King Frederick’s eyes filled with tears, and he stooped down and kissed the sweet little girl, and said, “I hope I may always belong to that kingdom, my child.”

17. TOLSTOY’S DAUGHTER AND THE PEASANT BOY

One day Count Tolstoy’s little daughter, ten years old, was in front of the house playing with some peasant children of the village. In a quarrel that arose one of the boys struck the little girl with a stick on her arm, making it black and blue. She ran in the house crying, and said to her father: “That naughty boy has bruised my arm. I want you to go out and whip him.” The father took the little girl on his knee and said: “My daughter, tell me, what good would it do if I went out and beat him? Would not your arm really hurt just as much? He struck you because he was angry with you. For a few minutes he hated you. If I whip him he will hate you more than ever and hate me too, and all of us. Would it not be better to make him love us? Perhaps that would change his character for the rest of his life. I tell you what I would do if I were you. I would go to the pantry and get some of that nice raspberry jam and take it out to him, and I think he will be made to love us all, instead of hating us.”

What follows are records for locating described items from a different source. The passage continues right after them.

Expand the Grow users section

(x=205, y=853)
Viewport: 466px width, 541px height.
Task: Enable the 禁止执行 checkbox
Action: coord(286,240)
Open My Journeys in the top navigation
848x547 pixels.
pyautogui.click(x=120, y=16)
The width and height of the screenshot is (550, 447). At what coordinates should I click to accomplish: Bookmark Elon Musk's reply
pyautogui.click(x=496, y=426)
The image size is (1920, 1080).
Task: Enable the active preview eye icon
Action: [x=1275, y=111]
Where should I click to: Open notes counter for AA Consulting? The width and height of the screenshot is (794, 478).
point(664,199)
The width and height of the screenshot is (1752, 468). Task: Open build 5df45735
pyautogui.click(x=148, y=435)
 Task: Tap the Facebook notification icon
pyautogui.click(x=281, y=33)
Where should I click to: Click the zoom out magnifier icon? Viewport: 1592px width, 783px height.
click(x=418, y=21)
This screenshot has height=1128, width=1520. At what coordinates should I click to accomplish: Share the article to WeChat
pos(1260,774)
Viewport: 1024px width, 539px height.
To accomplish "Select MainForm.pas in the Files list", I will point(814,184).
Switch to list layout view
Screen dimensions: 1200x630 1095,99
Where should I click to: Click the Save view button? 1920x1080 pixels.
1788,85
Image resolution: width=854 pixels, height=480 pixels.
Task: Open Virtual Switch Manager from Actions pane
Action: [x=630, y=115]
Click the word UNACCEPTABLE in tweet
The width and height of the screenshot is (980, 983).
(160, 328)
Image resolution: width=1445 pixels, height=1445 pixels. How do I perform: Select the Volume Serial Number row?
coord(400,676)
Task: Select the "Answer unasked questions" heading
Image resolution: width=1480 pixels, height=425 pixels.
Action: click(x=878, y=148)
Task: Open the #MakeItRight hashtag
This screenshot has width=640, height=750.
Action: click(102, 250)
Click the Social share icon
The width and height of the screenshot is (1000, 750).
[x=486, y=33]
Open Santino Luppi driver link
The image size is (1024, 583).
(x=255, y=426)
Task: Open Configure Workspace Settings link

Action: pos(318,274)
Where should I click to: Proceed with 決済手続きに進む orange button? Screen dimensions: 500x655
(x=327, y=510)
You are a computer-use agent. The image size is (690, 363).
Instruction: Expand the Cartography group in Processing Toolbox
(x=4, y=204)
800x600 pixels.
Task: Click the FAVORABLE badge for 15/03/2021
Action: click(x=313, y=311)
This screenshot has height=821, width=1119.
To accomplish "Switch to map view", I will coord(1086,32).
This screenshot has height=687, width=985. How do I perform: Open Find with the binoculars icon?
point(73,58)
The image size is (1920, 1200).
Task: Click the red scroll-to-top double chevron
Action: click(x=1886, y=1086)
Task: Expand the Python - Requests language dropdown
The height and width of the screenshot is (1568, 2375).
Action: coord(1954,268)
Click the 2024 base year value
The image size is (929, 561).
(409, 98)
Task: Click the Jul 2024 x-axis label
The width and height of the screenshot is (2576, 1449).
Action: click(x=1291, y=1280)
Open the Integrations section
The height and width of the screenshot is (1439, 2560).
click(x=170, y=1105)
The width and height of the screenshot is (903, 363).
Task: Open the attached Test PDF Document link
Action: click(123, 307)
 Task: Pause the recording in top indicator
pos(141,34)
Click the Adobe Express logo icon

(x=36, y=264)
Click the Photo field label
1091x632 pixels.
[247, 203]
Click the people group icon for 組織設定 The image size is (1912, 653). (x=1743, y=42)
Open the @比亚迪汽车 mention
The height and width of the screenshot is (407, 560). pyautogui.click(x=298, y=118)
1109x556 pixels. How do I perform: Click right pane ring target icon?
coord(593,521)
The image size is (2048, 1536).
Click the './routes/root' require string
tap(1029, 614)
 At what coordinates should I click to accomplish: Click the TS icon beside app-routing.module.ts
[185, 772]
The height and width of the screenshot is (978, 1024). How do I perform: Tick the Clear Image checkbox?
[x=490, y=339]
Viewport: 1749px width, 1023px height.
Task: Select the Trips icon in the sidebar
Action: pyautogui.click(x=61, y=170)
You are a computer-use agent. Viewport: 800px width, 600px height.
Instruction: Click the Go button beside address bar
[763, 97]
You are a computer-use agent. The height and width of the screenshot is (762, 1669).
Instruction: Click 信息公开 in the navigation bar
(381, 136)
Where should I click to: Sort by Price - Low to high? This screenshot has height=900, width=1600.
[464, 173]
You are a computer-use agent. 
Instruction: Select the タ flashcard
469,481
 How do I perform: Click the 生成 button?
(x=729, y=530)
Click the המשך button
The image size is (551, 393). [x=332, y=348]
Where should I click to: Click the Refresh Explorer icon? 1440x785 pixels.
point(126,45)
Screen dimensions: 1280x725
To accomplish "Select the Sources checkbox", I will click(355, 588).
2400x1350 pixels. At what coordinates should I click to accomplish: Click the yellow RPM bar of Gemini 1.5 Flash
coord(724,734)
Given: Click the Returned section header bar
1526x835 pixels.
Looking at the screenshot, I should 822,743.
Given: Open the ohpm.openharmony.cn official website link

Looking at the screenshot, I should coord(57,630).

The little girl did what her father told her. Such a spirit of love Tolstoy believed in and taught in all his writings. Were such a spirit of love shown everywhere in the world, evil would oftener be overcome by good.

18. THE WRISTS BOUND WITH THE RED THREAD

Once the English were at war with some fierce tribes of India, called the Hillsmen. The English knew they were very brave, and noticed after every battle the bravest chiefs who were killed were found with a red thread bound around their wrists, as a mark of greatest honor. One day some English soldiers, following the enemy, were marching along a narrow valley, far in the hill-country, when suddenly they came to a place where the valley was divided by a great pointed boulder. The main regiment kept to the right. A sergeant and eleven men took the left, thinking they could easily pass around the boulder and meet their companions beyond it. But in a moment the sergeant found that the boulder was an arm of the left cañon of the valley, and that they had marched into a deep gorge with no outlet except the way they came. As they looked up at the great walls they spied a number of Hillsmen who, from their hiding-places, began showering spears upon them. Just at that moment the officer in command of the other soldiers saw the danger of these men and gave the order for them to retreat. In some strange way they mistook the signal for a command to charge. At once they charged on a run up the slope, cheering as they ran. But as they were eleven against seventy, some of them were killed by spears, others were hurled backward over the precipice, and three only got to the top and fought hand to hand with the foe. When the fighting was finished two Hillsmen lay dead for every Englishman. Later in the day the English relief party arrived and gathered up their dead comrades, and they found, bound around both wrists of every one, the red thread! The Hillsmen had given to their foes the honor reserved for their own heroes.—Adapted from “How to Tell Stories to Children,” by Sara Cone Bryant.

19. “LITTLE TEN MINUTES”

When the English were at war with the Zulus in South Africa, a French prince, named Louis Napoleon, enlisted, and one morning was riding outside the camp with a small company of soldiers. All about them in the open country they saw the Zulus. One of his friends said: “Louis, we had better go back to camp. We are in great danger here. The Zulus may come upon us any minute and kill us.” “Oh, no danger,” said the Prince, “let us stay here just ten minutes more, and drink our coffee.” During that ten minutes the Zulus came upon them, and in the skirmish the Prince lost his life. When the news of his death was telegraphed to his widowed mother in London, England, she said: “That was always Louis’ way. When he was a little boy he was never ready on time. He was always saying, ‘Just ten minutes more.’ Sometimes when I called him in the morning and he was too sleepy to speak he would lift his hands and spread out his ten fingers to show that he wanted ten minutes more. I used to call him ‘Little Ten Minutes.’ Those ten minutes have lost me my boy, and my boy his life. His fault has become his fate!”